● **REQUIRED WORK**
Please render the part of the records that opens with the line containing "This screenshot has height=1020, width=1438." and closes with the line containing "Save the recording with the floppy disk icon" as a Markdown table with the columns Row and Line. Number only those lines, and leave out any blank ones.

● **DATA SHOWN**
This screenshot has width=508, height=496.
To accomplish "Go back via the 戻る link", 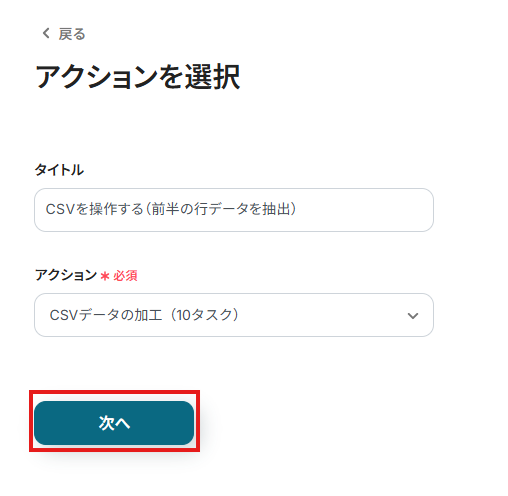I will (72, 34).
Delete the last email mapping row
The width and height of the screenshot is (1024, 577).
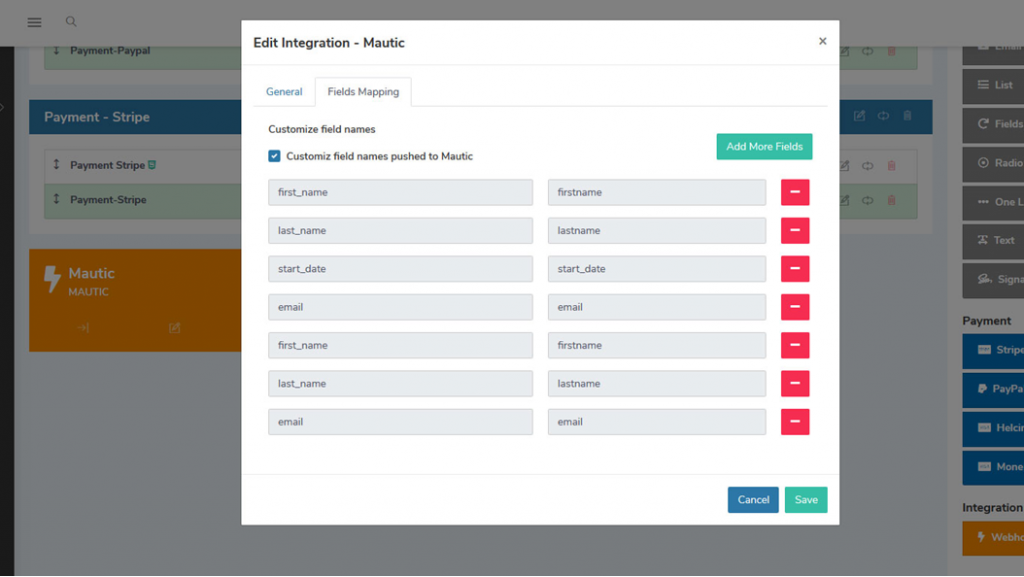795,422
==
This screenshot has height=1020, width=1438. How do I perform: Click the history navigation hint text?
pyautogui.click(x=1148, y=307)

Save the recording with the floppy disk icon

● **ANSWER TO THE EXERCISE**
| Row | Line |
|---|---|
| 1 | This screenshot has height=1020, width=1438. How do I perform: Click the history navigation hint text? |
| 2 | pyautogui.click(x=1148, y=307) |
| 3 | Save the recording with the floppy disk icon |